Atendiendo demanda presentada por Sudáfrica, el pasado 20 de mayo, la Corte Penal Internacional ha emitido orden de arresto del primer ministro Netanyahu y su exministro Gallant, a quienes acusa de “utilizar el hambre como arma de guerra, de manera intencional y a sabiendas, para negar a la población de Gaza alimentos, agua, combustibles, medicinas”, crímenes tipificados de lesa humanidad por el Derecho Internacional.
El portavoz del Fondo de las Naciones Unidas para la Infancia (Unicef), James Elder, declaró: “Gaza se ha convertido en un cementerio para miles de niños y es un infierno para todos los demás”. El alto comisionado de la ONU para los Derechos Humanos, Volker Turk, advirtió: “El momento más oscuro del conflicto en Gaza se está desarrollando en el norte de la Franja (de Gaza), donde el Ejército israelí está sometiendo de hecho a toda una población a bombardeos, asedio y riesgo de inanición”.
El periodista Ezequiel Kopel, especialista en el Medio Oriente, concluyó que en Gaza menos del “2% de la población, el mismo porcentaje que los sirios muertos en 13 años de guerra civil y el doble del porcentaje de los iraquíes muertos en dos décadas de guerra”, ha perecido, y las niñas, niños y mujeres representan el mayor número de víctimas fatales, amén de los amputados para impedir su deceso, ante la destrucción de hospitales e inexistencia de medicamentos. Al menos 45,000 gazatíes han perecido, pero la cifra real es mayor que la divulgada por el Ministerio de Salud de Gaza, ya que no incluye cadáveres sepultados bajo toneladas de escombros, solamente los que han sido contabilizados y sepultados.

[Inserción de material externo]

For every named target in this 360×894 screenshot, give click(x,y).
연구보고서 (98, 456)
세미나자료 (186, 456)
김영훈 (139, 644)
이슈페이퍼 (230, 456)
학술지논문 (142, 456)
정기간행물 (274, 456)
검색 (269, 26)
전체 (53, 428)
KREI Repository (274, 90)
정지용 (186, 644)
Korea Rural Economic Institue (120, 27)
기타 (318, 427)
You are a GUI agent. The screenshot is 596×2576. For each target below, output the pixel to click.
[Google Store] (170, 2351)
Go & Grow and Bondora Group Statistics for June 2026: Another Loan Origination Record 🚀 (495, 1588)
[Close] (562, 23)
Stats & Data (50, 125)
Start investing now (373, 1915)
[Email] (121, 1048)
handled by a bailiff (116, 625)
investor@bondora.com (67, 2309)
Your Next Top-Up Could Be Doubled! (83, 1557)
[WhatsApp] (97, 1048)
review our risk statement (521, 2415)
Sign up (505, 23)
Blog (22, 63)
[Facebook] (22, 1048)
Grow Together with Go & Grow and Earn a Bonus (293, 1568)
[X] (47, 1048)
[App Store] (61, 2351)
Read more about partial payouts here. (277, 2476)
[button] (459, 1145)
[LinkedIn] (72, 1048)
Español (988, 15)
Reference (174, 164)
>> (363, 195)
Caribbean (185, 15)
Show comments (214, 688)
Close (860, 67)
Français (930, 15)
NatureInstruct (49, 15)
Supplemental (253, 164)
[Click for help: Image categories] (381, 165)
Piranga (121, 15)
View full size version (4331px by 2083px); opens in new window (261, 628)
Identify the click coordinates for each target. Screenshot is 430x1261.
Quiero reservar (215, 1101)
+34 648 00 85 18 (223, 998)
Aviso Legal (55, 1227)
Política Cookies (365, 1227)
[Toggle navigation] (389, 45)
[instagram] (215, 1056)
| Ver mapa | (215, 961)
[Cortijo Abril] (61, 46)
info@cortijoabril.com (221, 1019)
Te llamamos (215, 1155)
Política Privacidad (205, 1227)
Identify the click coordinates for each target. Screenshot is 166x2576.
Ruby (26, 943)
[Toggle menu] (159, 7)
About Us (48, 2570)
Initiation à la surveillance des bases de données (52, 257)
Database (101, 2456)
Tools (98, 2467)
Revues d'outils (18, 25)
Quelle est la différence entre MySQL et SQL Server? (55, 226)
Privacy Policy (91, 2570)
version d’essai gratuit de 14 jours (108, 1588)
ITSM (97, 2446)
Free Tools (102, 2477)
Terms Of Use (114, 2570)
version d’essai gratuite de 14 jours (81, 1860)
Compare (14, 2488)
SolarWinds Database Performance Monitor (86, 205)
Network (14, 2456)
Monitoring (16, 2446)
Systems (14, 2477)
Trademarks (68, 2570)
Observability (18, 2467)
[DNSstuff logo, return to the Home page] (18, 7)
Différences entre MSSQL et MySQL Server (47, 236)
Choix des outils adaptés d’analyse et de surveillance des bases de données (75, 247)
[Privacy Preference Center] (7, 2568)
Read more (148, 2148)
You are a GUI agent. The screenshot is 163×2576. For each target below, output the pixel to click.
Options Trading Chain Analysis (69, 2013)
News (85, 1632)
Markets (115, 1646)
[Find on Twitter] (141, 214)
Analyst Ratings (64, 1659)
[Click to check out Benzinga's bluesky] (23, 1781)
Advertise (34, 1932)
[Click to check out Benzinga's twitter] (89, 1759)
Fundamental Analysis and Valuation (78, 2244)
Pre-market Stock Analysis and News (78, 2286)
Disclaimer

Se arresta indefinidamente a civiles, sin formularles acusación alguna, conducidos a cárceles israelitas, sometidos a torturas y simulacros de ejecución.
¿Hasta cuándo cesará esta diaria hecatombe de infantes, adolescentes, adultos palestinos? ¿Hasta su total extinción y la anexión formal de Gaza y Cisjordania por Israel, en desafío abierto al mundo?